Are the Marines approaching recruitment in the right way?

Marines

For at least 60 years, advertisers have pitched young people by saying, “If you buy our product. you will be cool.”  They haven’t said, “You are cool; therefore you should buy our product.”  The promise is that the product will fulfill your desires, desires that go far beyond a particular pair of jeans, a specific soft drink, or a certain brand of after shave.  You don’t desire “Nike.”  You desire the promise of Nike:  performance, sophistication, beautiful body.  The fact that you will wear your expensive Nike shirt stretched over your cuddly beer belly as you lounge on the couch watching Honey Boo-Boo is irrelevant.  You’re wearing Nike, so you know you’re awesome.

Which gets me to a Marine recruitment effort:

The Marine Corps on Wednesday began an advertising campaign targeted toward encouraging enlistment by Asian Americans and Pacific Islanders, two groups that make up only a tiny percentage of the Corps.

The campaign, entitled “A Warrior’s Education,” features videos on the Marines’ Facebook page in which 1st Lt. David Pham and 1st Lt. David Oliver David extol the virtues and challenges of being a Marine officer, and link Marine discipline to the values they learned from their families.

Pham, 25, who spent some of his youth in Westminster, attended Georgia Tech and is now a combat veteran of Afghanistan, talks of his mother, a refugee from Vietnam.

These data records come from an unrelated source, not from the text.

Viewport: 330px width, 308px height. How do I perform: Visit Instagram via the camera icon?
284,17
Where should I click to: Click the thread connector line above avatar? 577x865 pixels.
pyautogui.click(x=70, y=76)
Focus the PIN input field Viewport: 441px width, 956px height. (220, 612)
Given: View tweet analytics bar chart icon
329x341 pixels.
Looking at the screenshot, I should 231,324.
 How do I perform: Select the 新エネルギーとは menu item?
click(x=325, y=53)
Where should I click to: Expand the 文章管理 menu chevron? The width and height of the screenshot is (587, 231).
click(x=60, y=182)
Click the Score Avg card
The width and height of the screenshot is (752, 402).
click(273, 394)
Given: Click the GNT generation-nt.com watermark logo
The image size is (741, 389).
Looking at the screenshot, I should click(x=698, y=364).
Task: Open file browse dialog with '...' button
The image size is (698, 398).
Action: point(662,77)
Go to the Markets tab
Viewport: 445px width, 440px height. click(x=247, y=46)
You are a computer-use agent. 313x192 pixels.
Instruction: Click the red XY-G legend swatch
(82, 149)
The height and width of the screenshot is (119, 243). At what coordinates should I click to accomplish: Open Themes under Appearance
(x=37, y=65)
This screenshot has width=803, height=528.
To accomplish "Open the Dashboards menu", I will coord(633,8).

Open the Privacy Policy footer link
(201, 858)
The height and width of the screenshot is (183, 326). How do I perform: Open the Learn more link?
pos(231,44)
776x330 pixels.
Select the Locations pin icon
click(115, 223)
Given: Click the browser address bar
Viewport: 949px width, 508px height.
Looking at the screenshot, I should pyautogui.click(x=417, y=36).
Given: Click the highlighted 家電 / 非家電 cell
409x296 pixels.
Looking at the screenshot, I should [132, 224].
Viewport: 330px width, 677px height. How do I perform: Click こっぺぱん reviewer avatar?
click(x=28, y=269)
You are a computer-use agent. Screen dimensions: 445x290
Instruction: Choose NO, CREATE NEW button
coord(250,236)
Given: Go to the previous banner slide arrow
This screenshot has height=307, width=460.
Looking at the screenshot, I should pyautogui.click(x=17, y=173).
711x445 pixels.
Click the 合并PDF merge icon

“Growing up, I’d say my role model was my mother,” he says. “You always respect your mother, you do the right thing. When you get to the Marine Corps, it’s more a pride you wear.”

From focus groups, Marine leadership learned that family honor and the concept of self-betterment through education are key values among Asian Americans and Pacific Islanders, according to Lt. Col. Raphael Hernandez, assistant chief of staff, advertising, for the Marine Corps Recruiting Command.

“They’re strivers, they seek opportunity,” Hernandez said of the two groups being targeted. “We want the influencers to know — the mothers and fathers — that their daughter or son can find success in the Marine Corps.”

On the one hand, I really don’t like the idea of the military targeting specific racial or nationalist subcultures within America.  That seems to me to buy into the multiculturalist PC stuff that’s turning our Pentagon into a haven for every Leftist idea, and that’s driving out the fighting ethos that is, technically, it’s actually purpose in this world.

Having said that, to the extent that the Marines are targeting Asians and Pacific Islanders by saying that being in the Marines is about having something to be proud of and having accomplishments under your belt — well, I think that’s a great way to sell a product.  Nike also thinks it’s a great way to sell a product.  We’re not running after you — but you should be running after us.  Except….  Except that when your ad campaign targets a specific minority group, that’s precisely what you’re doing — you’re running after them, which kind of kills the message about how you’re supposed to be the prize they pay for, and not vice versa.

In other words, the Marines have the right idea (“we’re special and you can be special by association”) but have fallen into political correctness and are sending a meta message that undercuts the spoken message.  (“Please, join us, please, please.  Our quotas are unbalanced without you.”)

I didn’t enjoy the movie Field of Dreams (Kevin Costner just doesn’t work for me as an actor and I just don’t “get” baseball), but I’ve always liked the movie’s famous tag line:  “If you build it, he will come.”  The Marines take pride in being the best. In this day and age, they need to advertise, but the ads should be spread far and wide, to all people, and shouldn’t be a form of quota hunting.  That just cheapens the message.

Incidentally, one of my favorite books to come out of the war in Iraq is Marco Martinez’s Hard Corps: From Gangster to Marine Hero.  When being a gang member sickened his soul, he was drawn to the Marines because they didn’t want someone like him.  They wanted someone better than he was and he too wanted to be that better guy.

Some institutions just shouldn’t pander.